> **Complete the following**:
- a) Answer these questions from the petal gene-expression passage:
(i) How many significantly differentially expressed genes were found between the red and white portions of the petals?
(ii) How many of these genes were down-regulated in the white portions?
(iii) Which two enriched pathways does the passage say are directly associated with anthocyanin biosynthesis?
- b) Can you pick up the petal gene-expression passage after its final sentence and carry it forward?

> **Text passage**:
+--

A total of 867 significantly differentially expressed genes were detected between the red and white portions of the petals. Using red pigments as the control (W vs R), 620 genes were down-regulated, and 247 were up-regulated in the white portions of the petals (Fig. 3a). To explore the biological functions of these genes, we mapped the differentially expressed genes against terms in the KEGG database. Among the mapped pathways, the most highly enriched pathways were photosynthesis, plant hormone signal transduction, oxidative phosphorylation, ribosome, and photosynthesis– antenna proteins. In addition, phenylpropanoid biosynthesis, and flavone and flavonol biosynthesis were enriched; both pathways are directly associated with anthocyanin biosynthesis (Fig. 3b). Given that photosynthesis was identified as a significantly enriched pathway, we further checked the identity of the related genes. Photosynthesis-related genes, encoding photosystem I, photosystem II and antenna proteins, were up-regulated in the white portion of the petals (Table 3). Therefore, the red-pigmented tissues of the petals had stronger photosynthetic capacity than the white tissues owing to the difference in metabolites.

+--

> **Entries shown**:
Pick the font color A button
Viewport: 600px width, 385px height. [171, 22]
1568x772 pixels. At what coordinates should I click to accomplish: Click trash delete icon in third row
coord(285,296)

+--

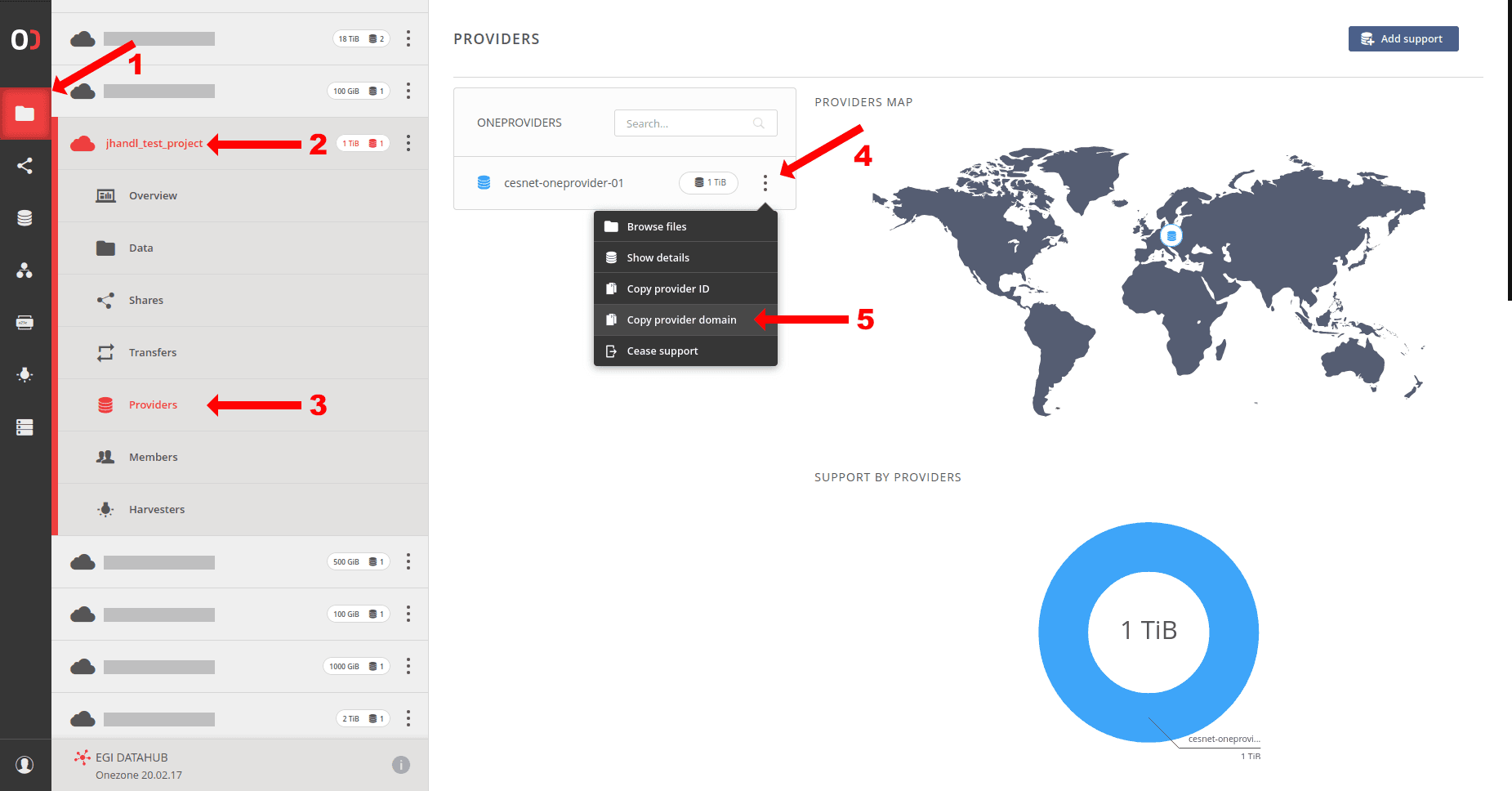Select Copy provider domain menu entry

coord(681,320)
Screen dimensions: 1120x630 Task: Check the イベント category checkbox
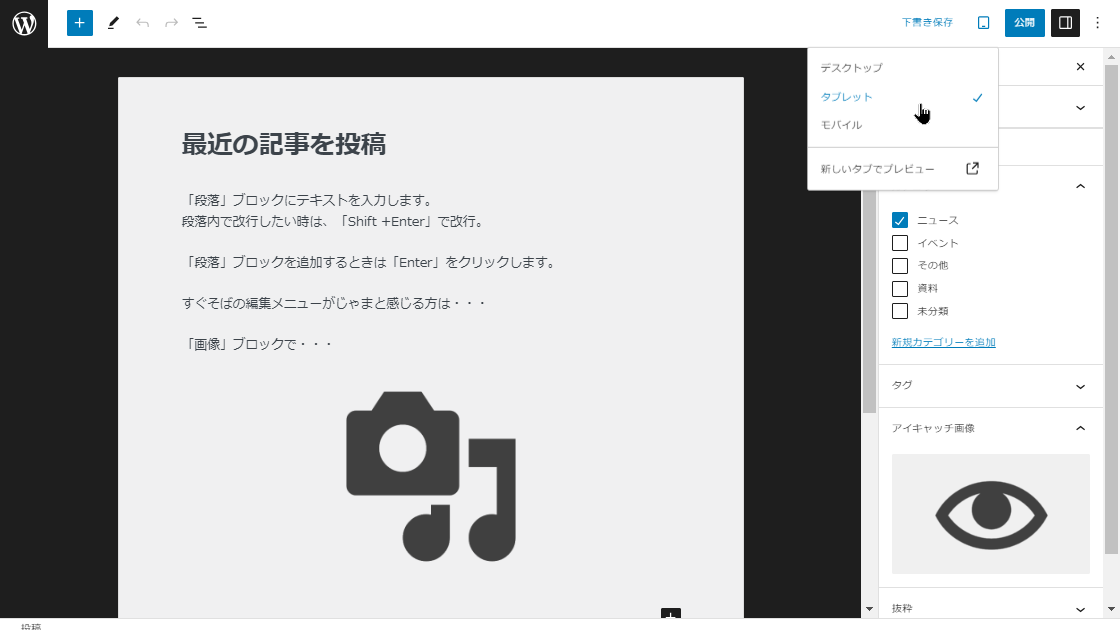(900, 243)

+--

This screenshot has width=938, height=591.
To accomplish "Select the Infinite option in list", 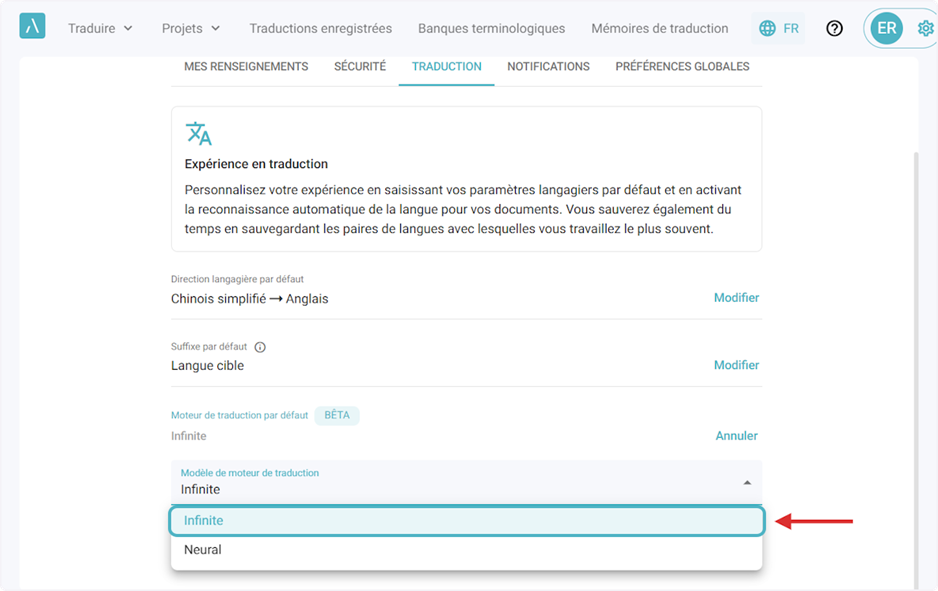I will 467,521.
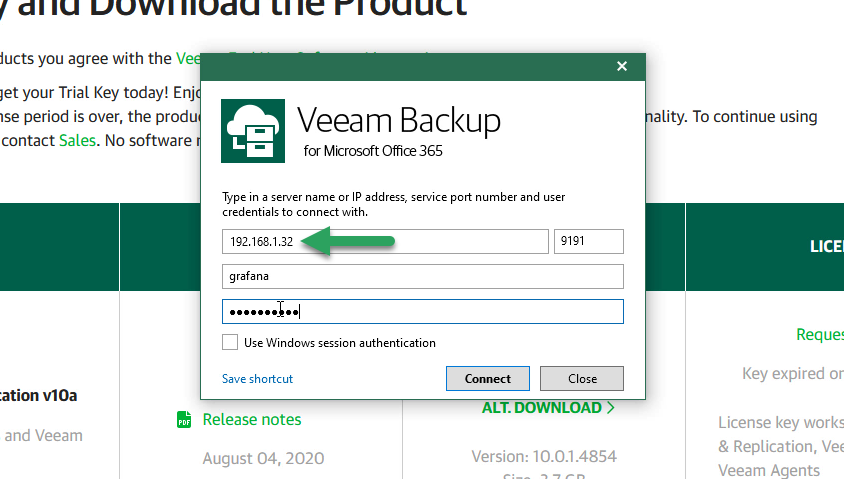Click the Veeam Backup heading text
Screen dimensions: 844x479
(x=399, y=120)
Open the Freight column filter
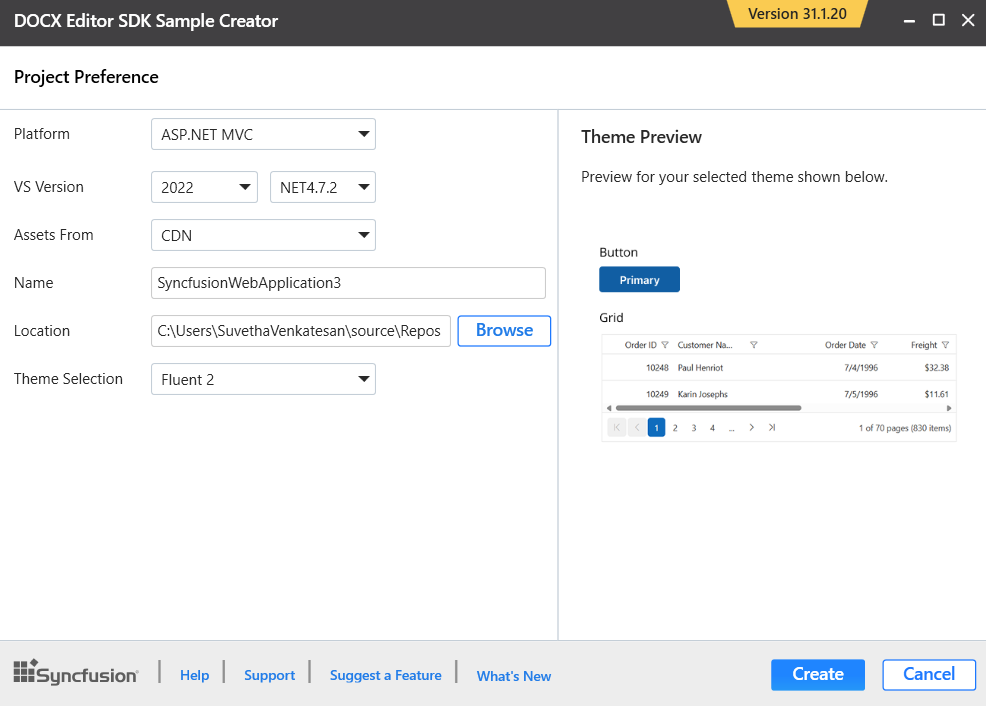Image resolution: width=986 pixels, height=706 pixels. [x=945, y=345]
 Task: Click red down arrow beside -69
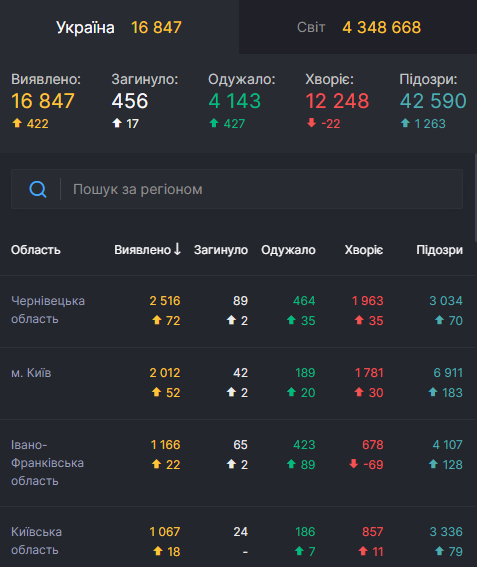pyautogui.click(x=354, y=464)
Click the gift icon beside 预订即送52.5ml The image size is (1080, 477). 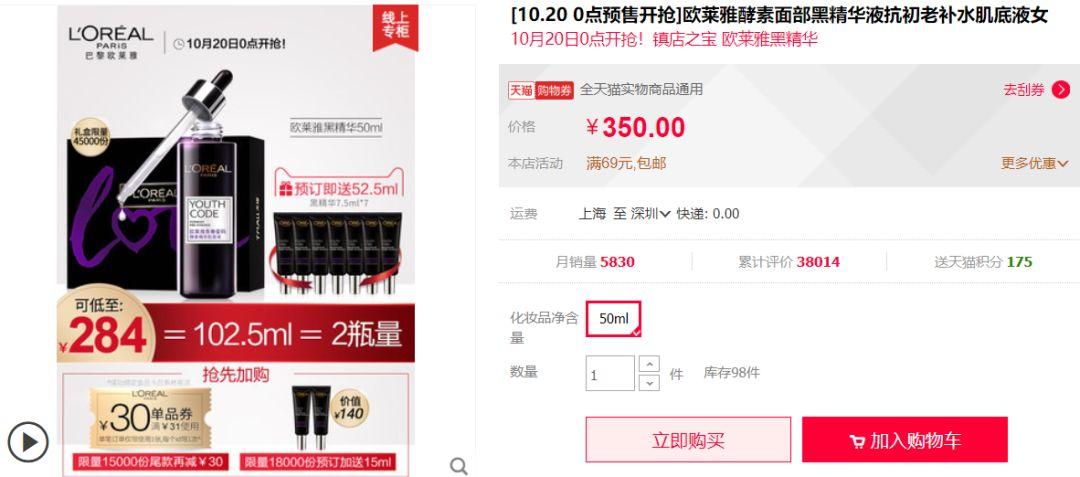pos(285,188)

+--

> **Exercise responses**:
- a)
(i) 867
(ii) 620
(iii) Phenylpropanoid biosynthesis, and flavone and flavonol biosynthesis

- b)
Analysis of flavonoid biosynthesis genes
To explore the mechanism of floral color pigmentation, specific attention was paid to the flavonoid biosynthesis pathway and the related genes. The differentially expressed flavonoid structural genes are shown in Fig. 4. Usually, increased expression of structural genes is expected and observed in organs with high anthocyanin concentration. Surprisingly, relatively high expression of anthocyanin structural genes, such as NnPAL, NnF3H, and NnANS, were detected in white portions of the petals (Fig. 4a). To understand the negative correlation between structural gene expression and anthocyanin pigmentation in the petals, genes involved in different branches of the flavonoid pathway were further analyzed to check the metabolic flux. Notably, expression of the flavonoid 3′,5′-methyltransferase gene, NnMT, was down-regulated by 8.59-fold in white tissues of ‘Da Sajin’ petals. In contrast, NnLAR, which is specifically involved in the proanthocyanin biosynthesis pathway, was significantly up regulated in the white portions of ‘Da Sajin’ petals (Table S1, Fig. 4a, c). Significant down-regulation of NnMT and up-regulation of the proanthocyanin-specific pathway genes may result in diversion of the metabolic flux away from anthocyanin production and toward colorless PA accumulation, which might be one reason for the absence of anthocyanin pigments in white portions of the petals.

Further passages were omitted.